▸ Doelen:
[1] Schrijf uit het interview over de completen letterlijk het gedeelte over dat opent met de woorden waarin "Wat hebben de" staat en sluit met "en goed is.".
[2] Waarmee vergelijkt de geïnterviewde in het interview over de completen het favoriete gebed graag?

▸ Pagina:
--*--

Wat hebben de completen dat ze voor u daar zo geschikt voor waren?
“De completen zijn de gebeden waarmee je de dag afsluit, ze horen dus bij de nacht. Ze erkennen de menselijke kwetsbaarheid, de dood en sterfelijkheid. Het gaat er in die gebeden over dat het leven soms donker is en dat mensen sterven. Die ruimte voor dubbelzinnigheid en het mysterie, maar dat God daarbij is, dat had ik nodig. Voor mij verwoorden de completen dat dingen fragiel en gebroken kunnen zijn, maar God desondanks machtig en goed is.
“Wat ook meespeelt, is dat de nachten voor mij toen heel moeilijk waren. Overdag kon ik mezelf nog wel afleiden van mijn verdriet, maar zodra het donker werd ging dat niet meer. Ik deed alles om het te negeren, keek nachtenlang Netflix. Dat deze gebeden specifiek over de nacht gaan, hielp mij daarmee om te gaan.”
U hebt het boek geschreven aan de hand van een specifiek gebed: ‘Waak, lieve Heer, bij wie werken, waken of wenen vannacht, en laat uw engelen hen behoeden die slapen. Zorg voor de zieken, Heer Christus; geef rust aan vermoeiden, zegen de stervenden, troost wie lijden, heb medelijden met de beproefden, bescherm wie blij zijn, en dat alles omwille van uw liefde. Amen.’ Waarom dit gedeelte?
“Ten eerste omdat het mijn favoriete gebed uit de completen is. Ten tweede omdat het me een ingang gaf om de grote vragen aan de orde te stellen zonder dat het een academische verhandeling zou worden. Waar is God in onze pijn? Waarom staat Hij toe dat we kwetsbaar zijn? Waarom zorgt Hij er niet gewoon voor dat ons niets kan gebeuren? Ik vergelijk dit gebed altijd graag met de afstandslijn van een duiker. Als duikers bij slecht zicht het water ingaan, maken ze die vast op een veilige plek zodat ze door die lijn te volgen altijd weer terug naar de oppervlakte kunnen en niet verdwalen in de donkere diepte. Ik wilde in deze donkere vragen duiken, maar er niet in verdwalen en dit gebed brengt me altijd weer terug.”

--*--

▸ Geëxtraheerde gegevens:
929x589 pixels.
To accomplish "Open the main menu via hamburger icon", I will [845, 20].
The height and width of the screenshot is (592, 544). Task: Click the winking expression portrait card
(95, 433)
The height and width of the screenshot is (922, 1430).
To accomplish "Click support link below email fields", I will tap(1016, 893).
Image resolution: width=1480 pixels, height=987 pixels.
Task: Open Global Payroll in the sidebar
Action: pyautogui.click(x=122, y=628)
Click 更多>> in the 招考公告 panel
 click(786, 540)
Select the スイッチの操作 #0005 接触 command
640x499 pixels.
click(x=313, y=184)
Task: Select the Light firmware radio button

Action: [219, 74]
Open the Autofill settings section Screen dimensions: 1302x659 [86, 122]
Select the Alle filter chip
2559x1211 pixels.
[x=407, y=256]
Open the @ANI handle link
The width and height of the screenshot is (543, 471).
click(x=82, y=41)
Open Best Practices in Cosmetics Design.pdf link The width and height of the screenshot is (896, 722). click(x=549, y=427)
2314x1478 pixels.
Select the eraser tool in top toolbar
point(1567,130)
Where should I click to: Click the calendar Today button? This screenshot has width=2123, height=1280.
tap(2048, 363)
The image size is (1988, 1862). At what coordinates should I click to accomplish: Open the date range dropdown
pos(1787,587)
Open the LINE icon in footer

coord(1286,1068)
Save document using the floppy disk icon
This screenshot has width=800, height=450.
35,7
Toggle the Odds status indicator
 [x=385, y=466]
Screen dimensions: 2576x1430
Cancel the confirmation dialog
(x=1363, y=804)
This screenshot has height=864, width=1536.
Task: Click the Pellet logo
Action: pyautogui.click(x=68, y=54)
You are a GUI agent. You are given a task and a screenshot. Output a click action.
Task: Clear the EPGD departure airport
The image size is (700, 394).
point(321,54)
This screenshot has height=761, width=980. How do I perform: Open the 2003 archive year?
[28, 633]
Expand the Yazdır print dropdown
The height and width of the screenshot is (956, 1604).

--*--

▸ Verwachte uitvoer:
[1]
Wat hebben de completen dat ze voor u daar zo geschikt voor waren?
“De completen zijn de gebeden waarmee je de dag afsluit, ze horen dus bij de nacht. Ze erkennen de menselijke kwetsbaarheid, de dood en sterfelijkheid. Het gaat er in die gebeden over dat het leven soms donker is en dat mensen sterven. Die ruimte voor dubbelzinnigheid en het mysterie, maar dat God daarbij is, dat had ik nodig. Voor mij verwoorden de completen dat dingen fragiel en gebroken kunnen zijn, maar God desondanks machtig en goed is.

[2] Met de afstandslijn van een duiker.